アメリカとキューバの国交が正常化されようとしており、日本からも外交団が行ったようで、ここのところキューバがクローズアップされています。

私は2012年55歳の役職定年で閑職になるため、十数年封印してきた海外旅行を再開することにしました。短期留学をして、家族ともに行き慣れたハワイ10年ぶりに・・・と思いましたが、どうせ行くならと思い、映画「ヴエナヴィスタ・ソシアル・クラブ」で僕のハートをつかみ、どうやったら行けるのか謎に満ちたままのキューバに行くことにしました。

専門の旅行会社で2泊3日で予約をしました。そして、パーカッションやキューバ音楽が好きな僕は、事前に踊りの稽古をし、ヘミングウエイやキューバ関連書を読み漁り、モヒートの市販カクテルを買ってきてはペパーミントを入れて飲んでおりました。

そうこうして、カナダ航空でトロント経由、19時間かかりハバナ空港へ到着。モヒート、サルサ、葉巻・・・夢が目の前で広がっていきます。空港のターンテーブルで荷物を待っていると、映画に出てきたようなキューバのおじさんが突然踊りながら歌い出しました。手足をくねくね動かし、笑いながらキューバンソングを歌っているのです。「これは本場のサルサか?!!!」踊りの種類はよくわかりませんが、とにかく最初から感動しました。

夜の到着で、出口ではお迎えの日本語ぺらぺらの地元の女性がガイドさんが運転手さんと待っていてくれました。街に入ると真っ暗で、日本のように建物には看板などは無く、目印もわかりにくそうで、これは困ったっと思い、明日街歩きのガイドを頼むと、午前中だけならと5000円でOKしてくれました。運転手のオジサンは村上龍が来た時乗せてるのが自慢で、一緒に撮った写真を見せてくれました。治安は不安でしたが、この人たちは親切そうでした。

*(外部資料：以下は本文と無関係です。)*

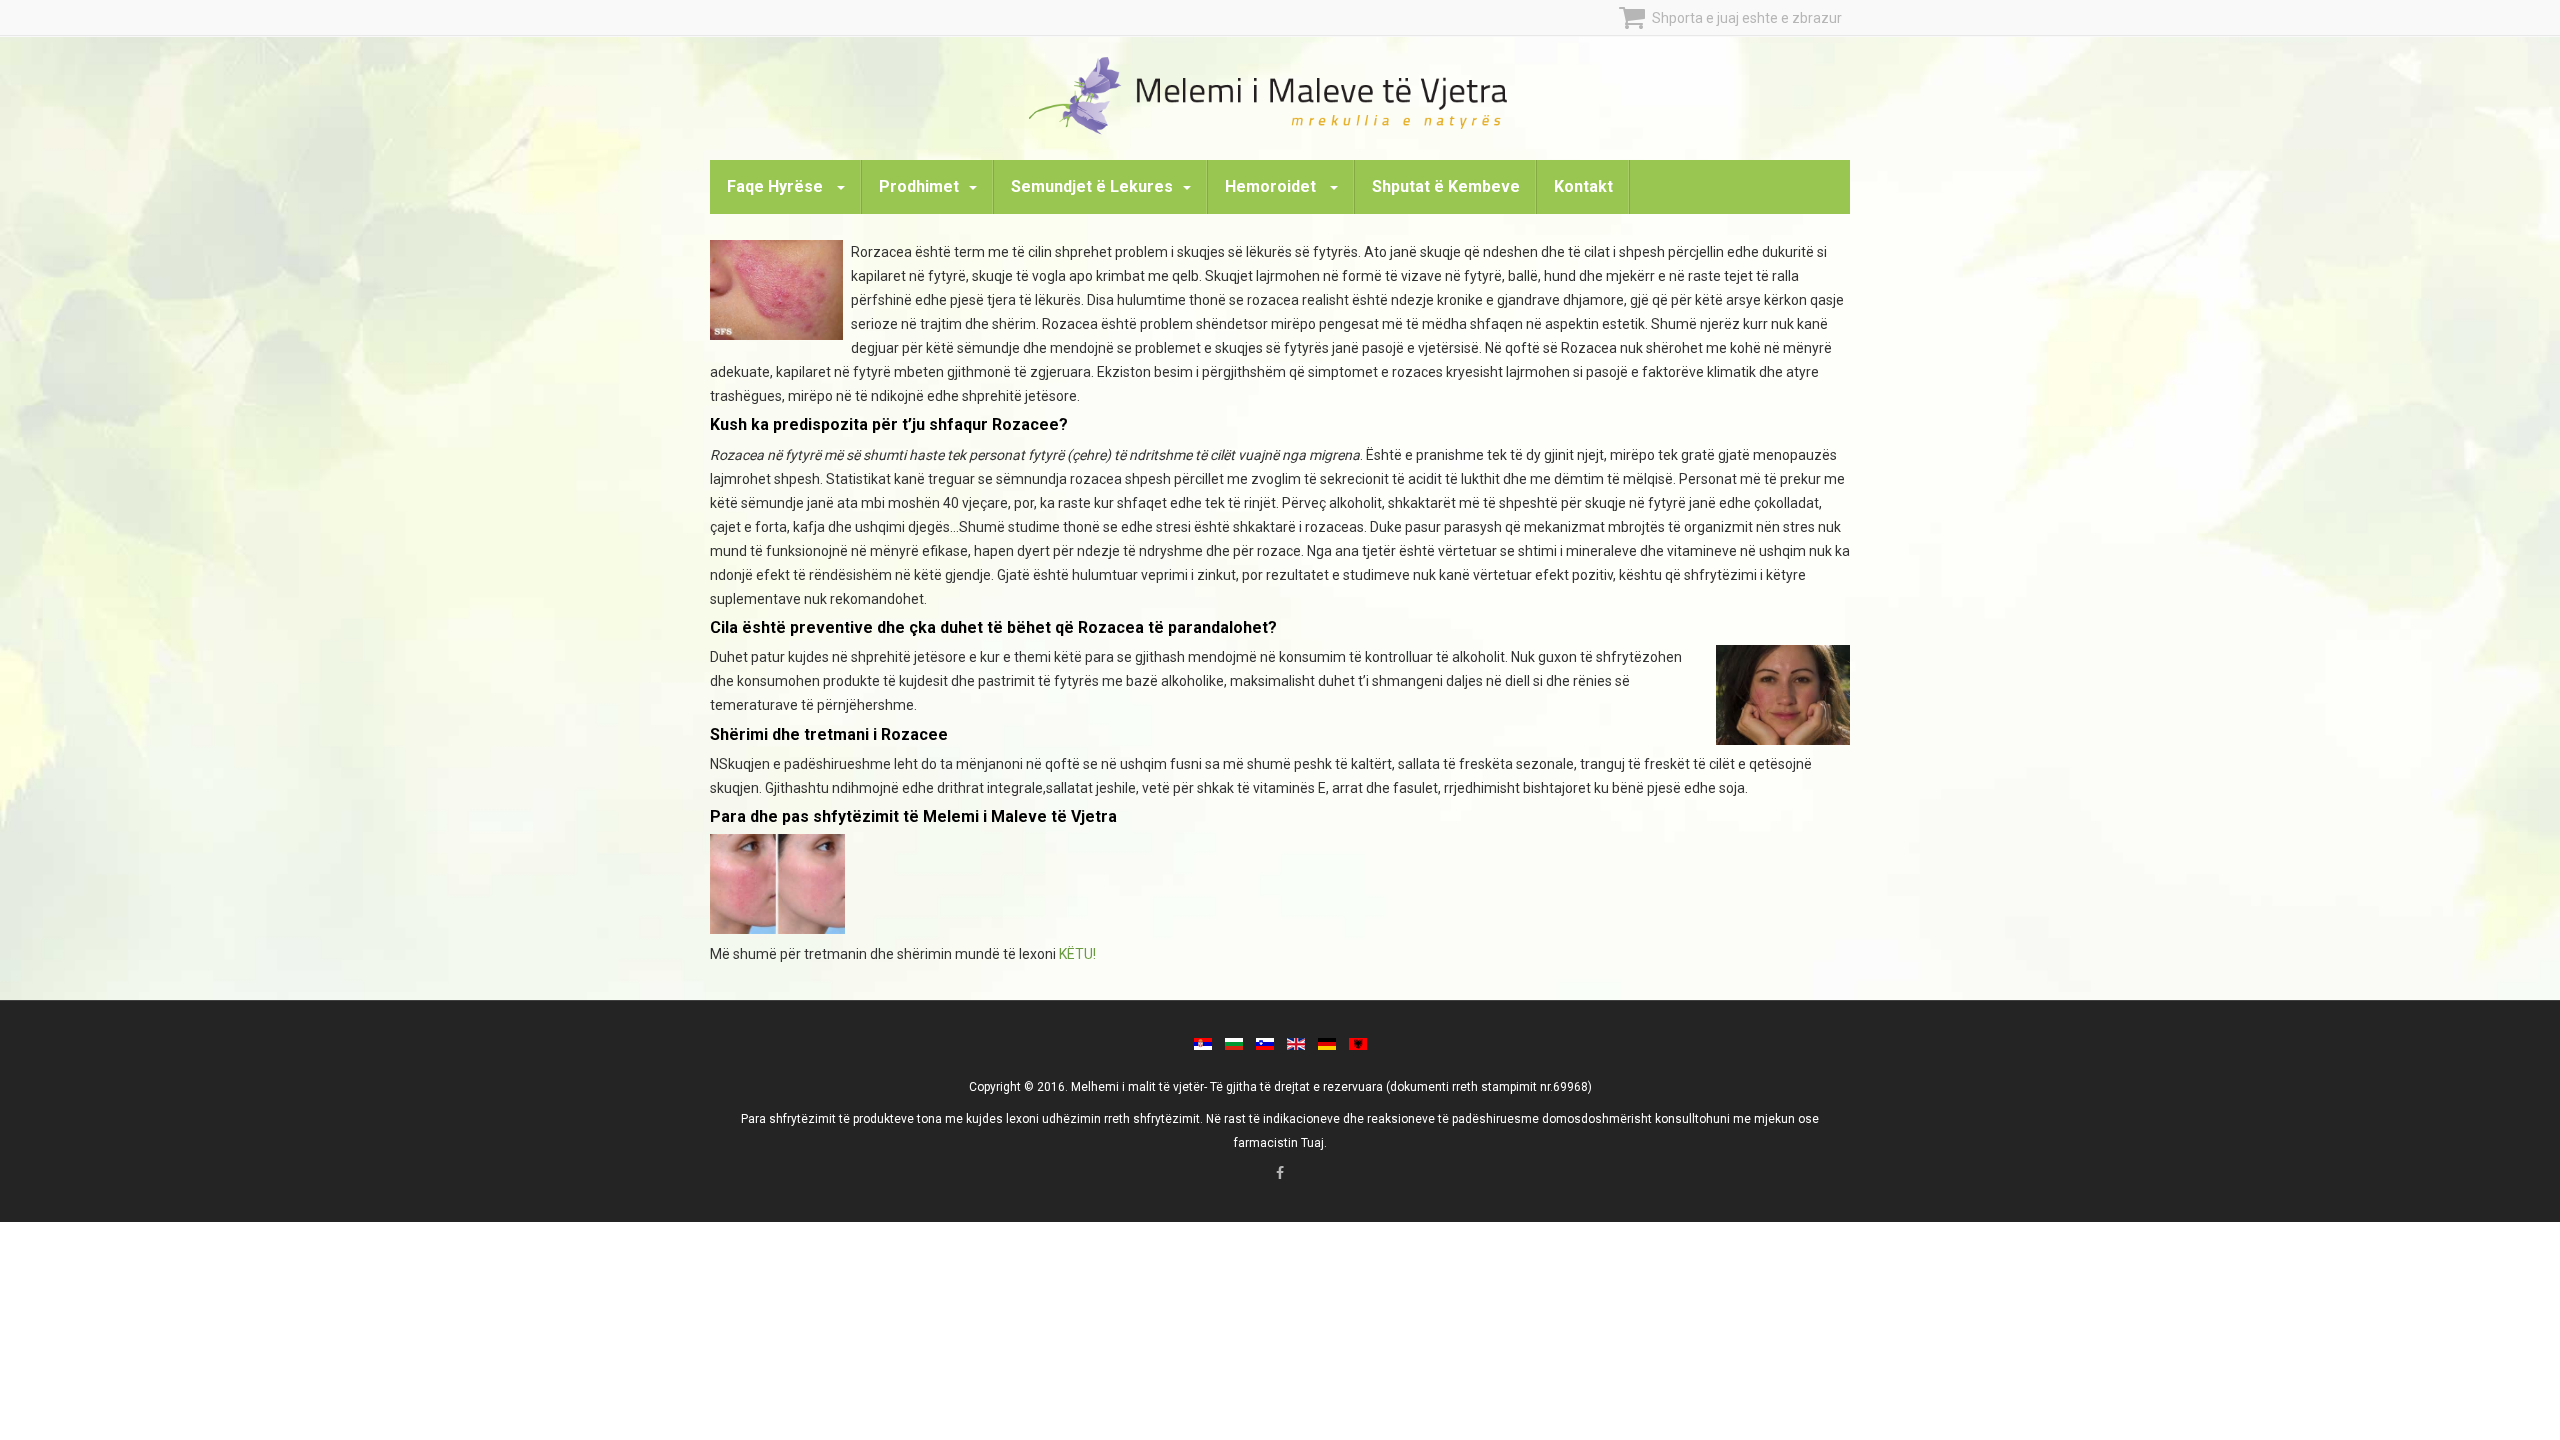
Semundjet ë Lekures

ガイドさんと翌朝9:00に待ち合わせし、3時間ほど旧市街を歩いて見学しました。暑くてたまらず、途中の広場で休憩し、日本にハガキを書いて投函しましたが、届いたのは3カ月後でした(笑)街はぼろぼろで、建物も何処に何があるかよくわからず、ガイドを頼んで正解でした。車はボロばかりではなく、新しい車もたくさん走っており、彼女いわく「車はボロボロなんて嘘っぱち。悪意のある噂ですよ」とのことでした。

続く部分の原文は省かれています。